# BBB booting from SD



## Dean F. (Aug 20, 2016)

Hello all,

I recently acquired a Beaglebone Black to have something small to hack on in my spare time.  I have it running the latest FreeBSD 10.3-STABLE image off of the SD card just fine.  My issue is that it still requires me to press the 'boot' button in order to load from the SD card, even after I removed the 'active' attribute from the FAT partition on the eMMC, following the instructions on the FreeBSD wiki.

I've looked around for other hints on what I might want to try.  At some point, I may just flash the eMMC and install FreeBSD natively on there, however I wanted to just leave it alone for now. Has anyone else encountered this, and if so what was the solution (if there is one)? Any advice would be greatly appreciated.


----------



## Phishfry (Aug 20, 2016)

I have not encountered that.
My procedure: Wipe card with zeros
Write Image from workstation to card with usb-microSD adapter
Insert card in BBB and enjoy. On first run the file system will automatically grow to fit the size of the media used. 
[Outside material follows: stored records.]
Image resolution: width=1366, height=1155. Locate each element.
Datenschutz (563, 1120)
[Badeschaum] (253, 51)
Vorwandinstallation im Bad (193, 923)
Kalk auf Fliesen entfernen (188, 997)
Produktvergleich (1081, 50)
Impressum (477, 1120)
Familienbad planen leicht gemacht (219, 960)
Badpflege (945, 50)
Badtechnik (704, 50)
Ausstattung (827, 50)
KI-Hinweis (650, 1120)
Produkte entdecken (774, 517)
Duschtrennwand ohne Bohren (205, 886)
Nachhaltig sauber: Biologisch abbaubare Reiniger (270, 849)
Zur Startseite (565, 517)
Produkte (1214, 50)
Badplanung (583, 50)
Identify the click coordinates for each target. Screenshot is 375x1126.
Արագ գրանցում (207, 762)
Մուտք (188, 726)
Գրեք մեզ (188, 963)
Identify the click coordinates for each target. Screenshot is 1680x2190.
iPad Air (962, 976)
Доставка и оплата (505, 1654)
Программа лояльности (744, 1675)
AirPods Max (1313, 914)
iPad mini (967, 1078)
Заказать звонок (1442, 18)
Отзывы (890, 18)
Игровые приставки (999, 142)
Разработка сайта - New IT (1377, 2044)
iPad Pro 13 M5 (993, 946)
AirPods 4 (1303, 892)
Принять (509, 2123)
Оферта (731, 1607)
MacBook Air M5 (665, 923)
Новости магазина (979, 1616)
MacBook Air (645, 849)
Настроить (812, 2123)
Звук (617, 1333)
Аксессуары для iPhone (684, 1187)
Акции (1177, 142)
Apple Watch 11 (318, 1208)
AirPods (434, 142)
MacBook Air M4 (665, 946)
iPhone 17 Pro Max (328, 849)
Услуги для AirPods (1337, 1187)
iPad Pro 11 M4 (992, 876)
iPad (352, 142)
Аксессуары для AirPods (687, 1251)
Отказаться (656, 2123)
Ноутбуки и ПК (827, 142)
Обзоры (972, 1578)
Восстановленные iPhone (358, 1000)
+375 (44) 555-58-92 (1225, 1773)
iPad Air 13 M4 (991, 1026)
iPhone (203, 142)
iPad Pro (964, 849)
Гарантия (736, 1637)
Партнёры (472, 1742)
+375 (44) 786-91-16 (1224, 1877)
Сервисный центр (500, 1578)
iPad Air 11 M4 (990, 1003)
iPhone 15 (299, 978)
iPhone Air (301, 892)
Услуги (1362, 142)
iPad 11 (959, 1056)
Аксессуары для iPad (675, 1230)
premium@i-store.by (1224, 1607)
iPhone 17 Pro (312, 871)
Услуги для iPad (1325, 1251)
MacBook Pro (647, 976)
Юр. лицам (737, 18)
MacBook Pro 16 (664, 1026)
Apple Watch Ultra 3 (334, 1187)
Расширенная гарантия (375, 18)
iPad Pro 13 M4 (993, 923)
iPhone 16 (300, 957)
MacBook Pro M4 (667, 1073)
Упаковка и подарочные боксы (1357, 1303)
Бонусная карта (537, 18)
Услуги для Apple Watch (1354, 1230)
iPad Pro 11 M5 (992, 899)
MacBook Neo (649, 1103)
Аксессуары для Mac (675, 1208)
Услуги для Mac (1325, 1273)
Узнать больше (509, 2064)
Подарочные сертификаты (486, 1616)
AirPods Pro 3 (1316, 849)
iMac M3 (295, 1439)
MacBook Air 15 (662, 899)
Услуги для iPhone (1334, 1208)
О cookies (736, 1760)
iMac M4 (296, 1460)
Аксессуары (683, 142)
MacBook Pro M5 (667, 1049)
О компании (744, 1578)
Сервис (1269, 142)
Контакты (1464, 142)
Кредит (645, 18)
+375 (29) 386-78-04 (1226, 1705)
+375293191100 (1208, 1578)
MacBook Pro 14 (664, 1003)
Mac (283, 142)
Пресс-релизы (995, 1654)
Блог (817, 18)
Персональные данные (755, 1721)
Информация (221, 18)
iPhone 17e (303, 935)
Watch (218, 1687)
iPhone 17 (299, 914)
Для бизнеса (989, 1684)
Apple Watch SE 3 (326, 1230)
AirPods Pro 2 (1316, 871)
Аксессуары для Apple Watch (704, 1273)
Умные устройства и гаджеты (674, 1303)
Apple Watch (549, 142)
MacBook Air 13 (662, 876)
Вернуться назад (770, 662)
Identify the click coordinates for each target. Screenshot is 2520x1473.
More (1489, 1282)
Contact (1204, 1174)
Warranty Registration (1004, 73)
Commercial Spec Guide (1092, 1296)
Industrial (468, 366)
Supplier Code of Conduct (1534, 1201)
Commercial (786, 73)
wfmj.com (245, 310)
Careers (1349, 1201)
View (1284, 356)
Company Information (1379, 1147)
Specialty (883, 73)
There is a copy_to_emmc script to copy your install over.

Are you using Windows to write image?


----------



## Phishfry (Aug 20, 2016)

I am unsure what the wiki says but you do nothing to the disk. Write image and use. On first use boot may appear stalled while it resizes. GrowFS takes some time and has no visual output. Time depends on SD card size and speed.

My emmc does not have a bootable install on it so it may act differently than yours.


----------



## Dean F. (Aug 21, 2016)

I did nothing to the disk, merely took the image, did a 'dd' from zsh on my Mac with the uSD in an SD adapter, as per usual, then inserted the card in the BBB and booted.  FreeBSD loads fine off of the uSD card, so long as I press the 'boot' button.

Per the Wiki here: https://wiki.freebsd.org/FreeBSD/arm/BeagleBoneBlack, in order to prevent the BBB from booting off of the eMMC by default if I power down the device, I need to remove the 'active' attribute from the FAT partition on the eMMC with gpart, which I do.  Checking the status of the disk with 'gpart list' now shows that the mmcsd1 device no longer has an active attribute set.  However, if I remove power from the device and then reboot, it still boots into the Linux distribution on the eMMC. Interestingly, checking with fdisk when in Linux, I see that the boot flag is not set on any of the partitions on the eMMC.

I'm used to dealing with FreeBSD on x86 and amd64 -- this is my first ARM device other than a phone, so a lot of the details of how the system boots, etc., are still things I'm figuring out.  I've seen Linux-focused tutorials which suggest just writing zeros to the boot partition of the eMMC, but that seems like kind of a 'nuclear' option.

Frankly, at this point it is more of a minor annoyance combined with the fact that, as far as I can tell, I did what I was supposed to do, which is frustrating. However, I've ordered the crypto cape which, from the pictures, appears as if it will block off top-down access to the boot button.  I should still be able to get at it from the side through the Vilros case that it lives in, but right now I've been poking through the hole that exists for access to the button from the top.

Thoughts?


----------



## Phishfry (Aug 21, 2016)

Sorry wrong script above. Copy to emmc for FreeBSD is here.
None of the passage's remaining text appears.